» **Your goal**
Your output must match the records exactly, line for line.

START Records for this exercise

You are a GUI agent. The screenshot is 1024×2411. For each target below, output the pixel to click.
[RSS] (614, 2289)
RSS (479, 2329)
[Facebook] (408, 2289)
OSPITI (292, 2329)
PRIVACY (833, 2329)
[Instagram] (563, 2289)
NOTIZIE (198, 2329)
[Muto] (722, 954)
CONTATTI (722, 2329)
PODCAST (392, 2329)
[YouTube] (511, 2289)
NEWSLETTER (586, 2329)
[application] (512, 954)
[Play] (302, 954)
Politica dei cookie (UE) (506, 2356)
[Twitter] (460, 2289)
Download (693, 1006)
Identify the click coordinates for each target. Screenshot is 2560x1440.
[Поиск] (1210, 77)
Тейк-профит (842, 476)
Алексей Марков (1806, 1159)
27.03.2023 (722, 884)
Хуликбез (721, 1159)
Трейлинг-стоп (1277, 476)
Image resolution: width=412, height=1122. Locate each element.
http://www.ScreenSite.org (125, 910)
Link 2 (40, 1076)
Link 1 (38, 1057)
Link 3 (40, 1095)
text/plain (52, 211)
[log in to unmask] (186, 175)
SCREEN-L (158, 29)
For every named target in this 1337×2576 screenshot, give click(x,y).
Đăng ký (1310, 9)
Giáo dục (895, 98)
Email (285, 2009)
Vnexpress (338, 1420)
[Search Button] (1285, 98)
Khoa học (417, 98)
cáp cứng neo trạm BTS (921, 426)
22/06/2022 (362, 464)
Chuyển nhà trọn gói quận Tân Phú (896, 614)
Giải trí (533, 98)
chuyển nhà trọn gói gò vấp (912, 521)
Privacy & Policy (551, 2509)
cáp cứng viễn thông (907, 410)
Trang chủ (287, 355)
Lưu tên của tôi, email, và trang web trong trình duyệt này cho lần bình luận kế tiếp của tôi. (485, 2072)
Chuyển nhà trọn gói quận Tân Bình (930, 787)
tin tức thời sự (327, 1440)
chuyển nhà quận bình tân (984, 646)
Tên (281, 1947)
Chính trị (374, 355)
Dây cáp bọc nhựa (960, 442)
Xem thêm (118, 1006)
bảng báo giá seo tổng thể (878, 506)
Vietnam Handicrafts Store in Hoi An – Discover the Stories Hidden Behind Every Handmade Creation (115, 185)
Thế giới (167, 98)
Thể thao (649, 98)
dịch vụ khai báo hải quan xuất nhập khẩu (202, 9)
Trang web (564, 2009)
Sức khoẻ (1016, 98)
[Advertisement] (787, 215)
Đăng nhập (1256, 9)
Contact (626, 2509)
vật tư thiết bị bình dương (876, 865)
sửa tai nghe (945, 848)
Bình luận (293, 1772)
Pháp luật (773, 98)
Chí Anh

END Records for this exercise

» **Reply to the exercise**
You are a GUI agent. The screenshot is 1024×2411. For each target below, output the pixel to click.
[RSS] (614, 2289)
RSS (479, 2329)
[Facebook] (408, 2289)
OSPITI (292, 2329)
PRIVACY (833, 2329)
[Instagram] (563, 2289)
NOTIZIE (198, 2329)
[Muto] (722, 954)
CONTATTI (722, 2329)
PODCAST (392, 2329)
[YouTube] (511, 2289)
NEWSLETTER (586, 2329)
[application] (512, 954)
[Play] (302, 954)
Politica dei cookie (UE) (506, 2356)
[Twitter] (460, 2289)
Download (693, 1006)
Identify the click coordinates for each target. Screenshot is 2560x1440.
[Поиск] (1210, 77)
Тейк-профит (842, 476)
Алексей Марков (1806, 1159)
27.03.2023 (722, 884)
Хуликбез (721, 1159)
Трейлинг-стоп (1277, 476)
Image resolution: width=412, height=1122. Locate each element.
http://www.ScreenSite.org (125, 910)
Link 2 (40, 1076)
Link 1 (38, 1057)
Link 3 (40, 1095)
text/plain (52, 211)
[log in to unmask] (186, 175)
SCREEN-L (158, 29)
For every named target in this 1337×2576 screenshot, give click(x,y).
Đăng ký (1310, 9)
Giáo dục (895, 98)
Email (285, 2009)
Vnexpress (338, 1420)
[Search Button] (1285, 98)
Khoa học (417, 98)
cáp cứng neo trạm BTS (921, 426)
22/06/2022 (362, 464)
Chuyển nhà trọn gói quận Tân Phú (896, 614)
Giải trí (533, 98)
chuyển nhà trọn gói gò vấp (912, 521)
Privacy & Policy (551, 2509)
cáp cứng viễn thông (907, 410)
Trang chủ (287, 355)
Lưu tên của tôi, email, và trang web trong trình duyệt này cho lần bình luận kế tiếp của tôi. (485, 2072)
Chuyển nhà trọn gói quận Tân Bình (930, 787)
tin tức thời sự (327, 1440)
chuyển nhà quận bình tân (984, 646)
Tên (281, 1947)
Chính trị (374, 355)
Dây cáp bọc nhựa (960, 442)
Xem thêm (118, 1006)
bảng báo giá seo tổng thể (878, 506)
Vietnam Handicrafts Store in Hoi An – Discover the Stories Hidden Behind Every Handmade Creation (115, 185)
Thế giới (167, 98)
Thể thao (649, 98)
dịch vụ khai báo hải quan xuất nhập khẩu (202, 9)
Trang web (564, 2009)
Sức khoẻ (1016, 98)
[Advertisement] (787, 215)
Đăng nhập (1256, 9)
Contact (626, 2509)
vật tư thiết bị bình dương (876, 865)
sửa tai nghe (945, 848)
Bình luận (293, 1772)
Pháp luật (773, 98)
Chí Anh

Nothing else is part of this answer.